Richard Cartwright is an engaging and energetic speaker on hazardous material management. His knowledge and passion for the subject ooze out of him. He teaches and speaks to environmental professionals all over the world and if you connect with him on LinkedIn, he seems to be somewhere different every day.
Richard is the Senior Vice President/Owner of MECX and has been involved with the Alliance of Hazardous Material Professionals (AHMP) as a Certified Hazardous Material Manager (CHMM) since the start of the organization. He continually works to bring together CHMM’s around the country, coordinating with chapters, and enhancing the brand.
We previously met when he spoke to the Colorado Environmental Management Society and he was back in Denver to give a talk on the history of hazardous material management to the Rocky Mountain Chapter of CHMMs. By chatting with him and hearing his presentation I gained an insight into his background and interest in having hazardous materials managers in all aspects of life.
I often ask people, “What drew you to this field?”, but I didn’t have to ask him. It was obvious when he spoke.
His life is a personal connection to the chemistry, toxicology and management of hazardous materials. He talks about Paracelsus, Marie Curie, and Rachel Carson as if they are Washington, Napoleon, and Churchill. During his presentation this night, he presented a history of hazardous material incidents, both good and bad. For all the bad ones, such as the Deepwater Horizon oil spill, he is assured that they could have been avoided if a good CHMM was involved in the operation.

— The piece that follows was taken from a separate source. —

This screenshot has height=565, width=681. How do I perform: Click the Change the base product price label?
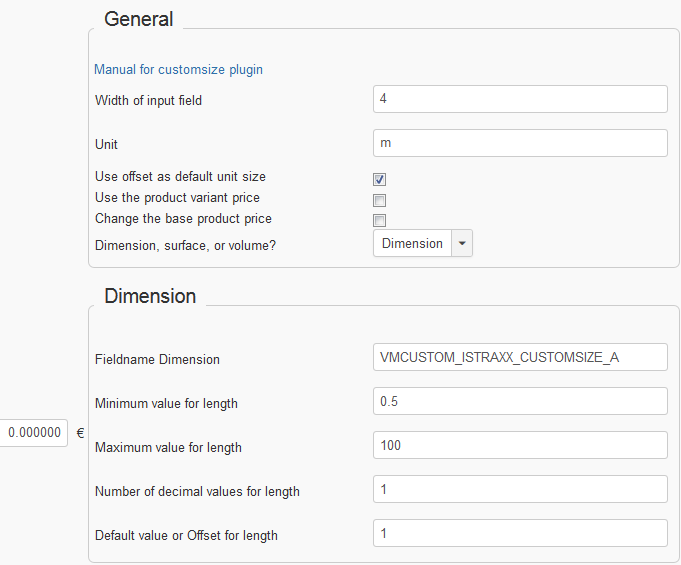pyautogui.click(x=183, y=218)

His talks are a mix of technical problems and solutions and interesting stories that make you think more deeply about the topic. For example, hazardous material management or toxicology is the world’s oldest profession. Huh? He makes the point that our ancestors looked to the animals and nature to see what they were eating. The “original CHMMs” would see an animal eating a food and then give it to another person and see if it was good or poisonous.

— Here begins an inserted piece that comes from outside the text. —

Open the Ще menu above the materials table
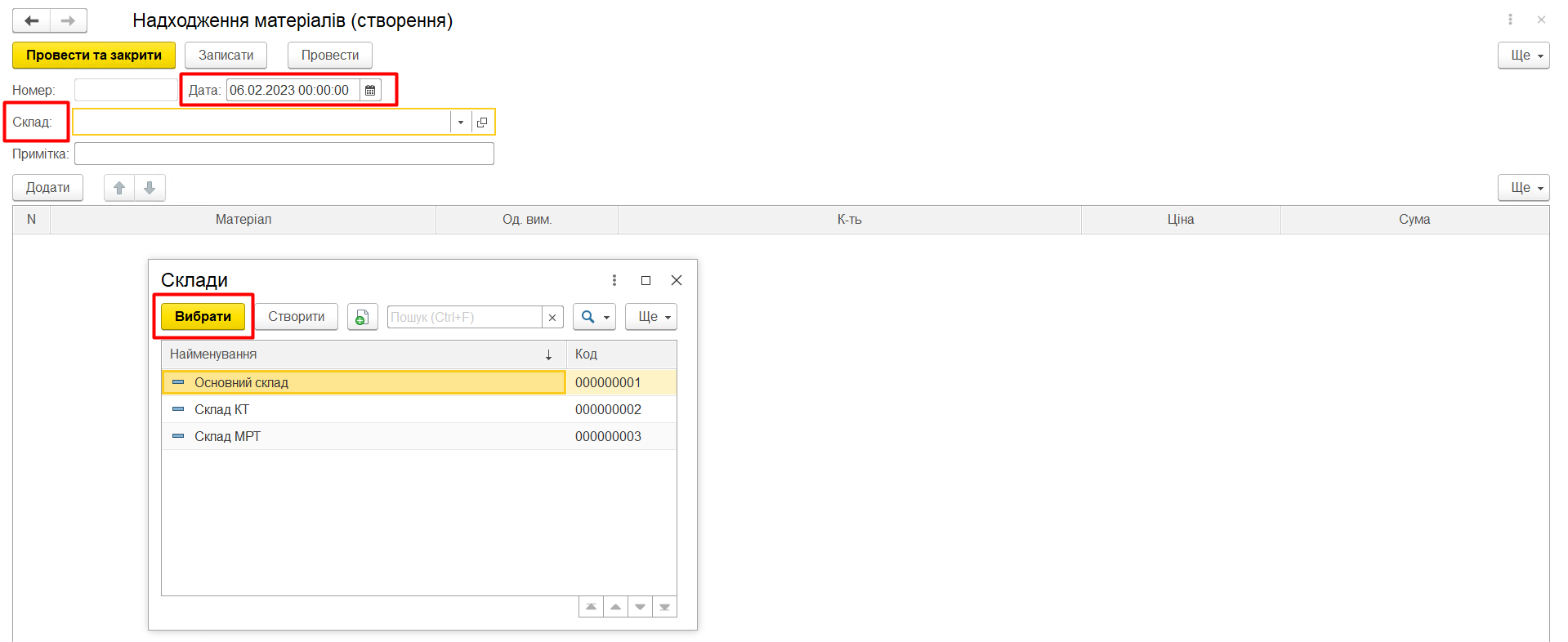Image resolution: width=1568 pixels, height=642 pixels. (x=1523, y=188)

After he talked, I had one specific question for him. It’s one that I ask nearly all the environmental professionals profiled here.
TNEP: Everyone in this room has an appreciation for what you talked about tonight? How do you relate to people who don’t understand our field?
Richard: You have to give examples. It’s kinda like scripture. They’re parables. You’ll become fishers of men. Instead of catching fish, we’ll have new disciples and new people and we’ll grow and multiply. You have to capture the new young generation. They’re willing to learn and they’re willing to change. At my age, people will dump trash and their kids and grandkids will go pick it up. So it’s a culture change.
And understanding these different tragedies and why they occur. Unfortunately in America, we’re a nation of under-reaction and overreaction. And the only time we learn is from a catastrophe. We don’t listen. God gave us two ears and one mouth and we just don’t listen. And only when it goes wrong we actually do something.
TNEP: Thank you, Richard. It was an enjoyable evening learning more about the history of hazardous material management and getting an insight into one of the original CHMMs.
Richard will no doubt continue to travel the world emphasizing the need for good management of hazardous materials. He regularly blogs on his LinkedIn page, is writing several books on the topic, and I’m sure will keep speaking to any and all groups that invite him in.